Ambitions de l'enseignement bruxellois

Il existe de nombreuses pistes pour améliorer l'enseignement.

À Bruxelles, une vision d’avenir de l'enseignement doit être développée. Il en est de même pour les acquis que les jeunes doivent posséder au terme de leurs études. La Région, la société civile, les Communautés et les pouvoirs organisateurs doivent donc entamer un dialogue en la matière, dans l'optique d'élaborer une vision et un plan d'action destinés à améliorer l'enseignement à Bruxelles. Il va de soi que cela doit offrir, aux divers réseaux, des perspectives tant communes que différenciées de développement.

Bruxelles doit proposer un enseignement obligatoire qui, comparé au reste de la Wallonie et de la Flandre, offre une plus-value et joue un rôle d'exemple en termes de multilinguisme, de communication interculturelle et d’internationalisation.

L'enseignement doit prendre à cœur sa fonction élémentaire, à savoir : préparer les jeunes à évoluer au sein de la société. Les écoles doivent fournir aux enfants un ensemble d'outils leur permettant de se faire une place sûre au sein de la société. L'enseignement et l'économie sont étroitement liés. Les écoles doivent par ailleurs stimuler l'esprit d'entreprise, l'initiative individuelle, l'audace, la foi en ses capacités et l'analyse critique, sans négliger les aptitudes de base telles que l'écriture, la pensée autonome, les connaissances linguistiques et le calcul.

Il faut veiller à la qualité de l'enseignement prodigué aux francophones, néerlandophones et allophones dans le respect de la langue d'enseignement, de sorte que tant la Communauté française que flamande contribue à résoudre le problème des lacunes scolaires chez les jeunes Bruxellois, tout particulièrement en ce qui concerne la connaissance du néerlandais.

BECI plaide pour des mesures et investissements supplémentaires dans l'enseignement francophone et néerlandophone à Bruxelles.
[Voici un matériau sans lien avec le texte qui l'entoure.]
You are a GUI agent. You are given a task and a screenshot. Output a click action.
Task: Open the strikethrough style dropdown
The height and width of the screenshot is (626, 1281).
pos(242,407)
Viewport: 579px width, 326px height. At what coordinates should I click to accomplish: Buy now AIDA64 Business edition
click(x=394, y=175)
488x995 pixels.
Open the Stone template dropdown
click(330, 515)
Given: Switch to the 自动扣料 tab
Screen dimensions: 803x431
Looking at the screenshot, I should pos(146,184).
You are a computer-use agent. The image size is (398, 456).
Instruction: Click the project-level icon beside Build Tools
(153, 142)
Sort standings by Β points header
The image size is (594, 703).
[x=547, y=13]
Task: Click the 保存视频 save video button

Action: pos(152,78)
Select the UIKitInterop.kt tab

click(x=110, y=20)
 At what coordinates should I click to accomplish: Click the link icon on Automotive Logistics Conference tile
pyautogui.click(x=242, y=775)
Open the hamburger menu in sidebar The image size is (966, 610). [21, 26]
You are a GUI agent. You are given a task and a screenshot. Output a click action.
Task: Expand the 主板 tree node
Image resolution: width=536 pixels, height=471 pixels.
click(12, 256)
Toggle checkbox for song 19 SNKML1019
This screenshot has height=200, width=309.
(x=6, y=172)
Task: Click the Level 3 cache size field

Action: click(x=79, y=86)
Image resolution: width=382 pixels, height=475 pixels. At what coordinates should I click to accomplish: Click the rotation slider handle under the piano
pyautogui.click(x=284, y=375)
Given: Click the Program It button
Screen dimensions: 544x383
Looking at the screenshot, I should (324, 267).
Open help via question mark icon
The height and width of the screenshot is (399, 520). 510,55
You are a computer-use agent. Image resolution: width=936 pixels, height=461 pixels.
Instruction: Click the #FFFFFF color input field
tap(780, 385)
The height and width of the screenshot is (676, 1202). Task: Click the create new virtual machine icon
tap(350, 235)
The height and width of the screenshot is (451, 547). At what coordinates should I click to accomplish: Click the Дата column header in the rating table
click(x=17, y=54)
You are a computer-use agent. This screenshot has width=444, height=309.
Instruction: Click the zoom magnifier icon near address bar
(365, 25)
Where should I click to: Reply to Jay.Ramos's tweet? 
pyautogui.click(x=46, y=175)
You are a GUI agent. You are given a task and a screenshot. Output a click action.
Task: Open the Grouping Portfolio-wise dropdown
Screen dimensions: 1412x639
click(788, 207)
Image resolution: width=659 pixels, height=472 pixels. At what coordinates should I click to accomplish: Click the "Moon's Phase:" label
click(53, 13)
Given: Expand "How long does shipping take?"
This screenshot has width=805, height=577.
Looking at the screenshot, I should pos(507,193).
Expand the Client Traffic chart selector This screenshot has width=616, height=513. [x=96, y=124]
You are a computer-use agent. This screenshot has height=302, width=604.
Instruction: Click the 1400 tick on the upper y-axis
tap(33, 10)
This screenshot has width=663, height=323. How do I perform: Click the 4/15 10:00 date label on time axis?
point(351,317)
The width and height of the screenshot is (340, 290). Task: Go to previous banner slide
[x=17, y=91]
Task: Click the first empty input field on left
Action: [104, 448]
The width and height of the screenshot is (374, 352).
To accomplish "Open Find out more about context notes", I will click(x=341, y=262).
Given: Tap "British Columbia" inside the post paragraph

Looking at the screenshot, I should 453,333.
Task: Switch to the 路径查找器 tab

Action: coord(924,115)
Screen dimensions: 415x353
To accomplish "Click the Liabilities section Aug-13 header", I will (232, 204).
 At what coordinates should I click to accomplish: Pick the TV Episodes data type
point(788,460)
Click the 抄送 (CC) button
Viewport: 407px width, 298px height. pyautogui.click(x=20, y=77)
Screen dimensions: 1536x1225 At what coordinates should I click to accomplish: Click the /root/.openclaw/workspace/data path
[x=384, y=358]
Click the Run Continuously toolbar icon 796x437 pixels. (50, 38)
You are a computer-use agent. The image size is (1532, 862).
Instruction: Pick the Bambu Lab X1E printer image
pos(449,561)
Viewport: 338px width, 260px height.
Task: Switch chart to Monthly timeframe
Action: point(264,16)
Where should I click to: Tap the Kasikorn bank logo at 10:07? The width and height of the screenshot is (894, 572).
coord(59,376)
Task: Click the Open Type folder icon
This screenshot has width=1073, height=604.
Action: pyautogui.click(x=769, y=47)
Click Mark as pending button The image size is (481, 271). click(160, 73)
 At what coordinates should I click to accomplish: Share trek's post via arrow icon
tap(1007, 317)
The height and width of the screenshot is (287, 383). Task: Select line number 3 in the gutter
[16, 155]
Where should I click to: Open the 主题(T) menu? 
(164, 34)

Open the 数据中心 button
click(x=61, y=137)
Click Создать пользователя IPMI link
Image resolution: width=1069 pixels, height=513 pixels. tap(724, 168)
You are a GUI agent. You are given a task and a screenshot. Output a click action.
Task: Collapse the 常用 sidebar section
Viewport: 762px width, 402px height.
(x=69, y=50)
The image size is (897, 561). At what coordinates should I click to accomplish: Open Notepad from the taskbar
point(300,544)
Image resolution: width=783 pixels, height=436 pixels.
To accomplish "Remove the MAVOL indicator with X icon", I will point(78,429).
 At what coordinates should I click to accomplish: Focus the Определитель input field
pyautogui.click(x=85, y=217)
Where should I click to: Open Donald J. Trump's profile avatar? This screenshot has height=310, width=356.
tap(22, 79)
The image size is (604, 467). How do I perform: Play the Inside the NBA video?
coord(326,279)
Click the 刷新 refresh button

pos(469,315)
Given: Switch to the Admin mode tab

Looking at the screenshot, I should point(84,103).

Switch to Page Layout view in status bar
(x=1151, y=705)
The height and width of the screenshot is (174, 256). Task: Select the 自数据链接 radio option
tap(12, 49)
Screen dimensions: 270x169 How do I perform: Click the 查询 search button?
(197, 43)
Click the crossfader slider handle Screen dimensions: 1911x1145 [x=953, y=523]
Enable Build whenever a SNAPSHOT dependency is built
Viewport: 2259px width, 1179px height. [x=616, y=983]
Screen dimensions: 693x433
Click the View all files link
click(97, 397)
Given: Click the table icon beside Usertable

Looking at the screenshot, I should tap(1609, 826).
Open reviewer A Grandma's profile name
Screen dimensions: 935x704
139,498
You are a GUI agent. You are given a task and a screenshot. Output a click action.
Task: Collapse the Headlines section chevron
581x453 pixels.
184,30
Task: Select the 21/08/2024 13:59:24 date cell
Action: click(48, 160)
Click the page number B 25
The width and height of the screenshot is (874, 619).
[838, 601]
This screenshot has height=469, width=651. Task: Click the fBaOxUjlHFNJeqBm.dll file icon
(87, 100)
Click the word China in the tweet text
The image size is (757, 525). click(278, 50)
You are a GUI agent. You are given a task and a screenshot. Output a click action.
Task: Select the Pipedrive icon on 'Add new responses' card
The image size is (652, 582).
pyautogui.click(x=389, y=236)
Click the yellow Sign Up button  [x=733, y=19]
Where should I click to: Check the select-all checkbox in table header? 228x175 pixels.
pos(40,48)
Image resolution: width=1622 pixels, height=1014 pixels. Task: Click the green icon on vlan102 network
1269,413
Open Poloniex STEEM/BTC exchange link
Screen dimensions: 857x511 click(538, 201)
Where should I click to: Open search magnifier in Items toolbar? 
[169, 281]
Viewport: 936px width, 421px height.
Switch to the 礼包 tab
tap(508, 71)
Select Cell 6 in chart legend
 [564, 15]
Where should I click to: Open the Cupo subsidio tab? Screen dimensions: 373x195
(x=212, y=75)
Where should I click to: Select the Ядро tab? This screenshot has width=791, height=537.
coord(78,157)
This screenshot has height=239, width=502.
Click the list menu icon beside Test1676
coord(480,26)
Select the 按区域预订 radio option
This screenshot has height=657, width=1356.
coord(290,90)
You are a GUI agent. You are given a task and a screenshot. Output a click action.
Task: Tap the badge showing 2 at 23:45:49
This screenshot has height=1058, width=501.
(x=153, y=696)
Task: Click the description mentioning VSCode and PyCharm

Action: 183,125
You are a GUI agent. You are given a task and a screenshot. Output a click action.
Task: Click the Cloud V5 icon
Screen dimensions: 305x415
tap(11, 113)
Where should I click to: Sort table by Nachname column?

Elles appellent la Communauté française à s'atteler de toute urgence à une revalorisation substantielle de l'enseignement francophone à Bruxelles. Afin de se focaliser tout particulièrement sur l'enseignement du néerlandais en tant que seconde langue dans l'enseignement professionnel et technique, celui-ci ayant besoin de redorer solidement son prestige. Un effort supplémentaire doit être réalisé afin que tout élève, qui décroche son diplôme à Bruxelles, maîtrise parfaitement les deux langues administratives. De même, l'enseignement néerlandophone doit veiller en permanence à ce que ses élèves connaissent la langue de Molière.

Pour leur part, les parents doivent être davantage impliqués dans le processus d'apprentissage et faire des efforts pour donner à leurs enfants des activités extrascolaires sensées, de préférence dans la langue de l’enseignement.

On ne dispose que de trop peu de chiffres comparables pour pouvoir évaluer l'enseignement. Bruxelles doit dès lors se doter d'une évaluation du système se basant sur des paramètres standardisés, de sorte que nous puissions comparer la performance et le niveau des écoles de la Région bruxelloise, et ce, tous réseaux confondus. De cette façon, nous pourrons adapter et intervenir là où cela s'avère nécessaire. L'enseignement des langues doit lui aussi faire l'objet d'un suivi permanent.

L'enseignement professionnel et technique doit être revalorisé. Il ne doit pas faire office d'enseignement de troisième rang, d'occupation pour élèves démotivés. La liste des métiers en pénurie est suffisamment longue et l'économie tertiaire a, elle aussi, un besoin cruel d'hommes de métier.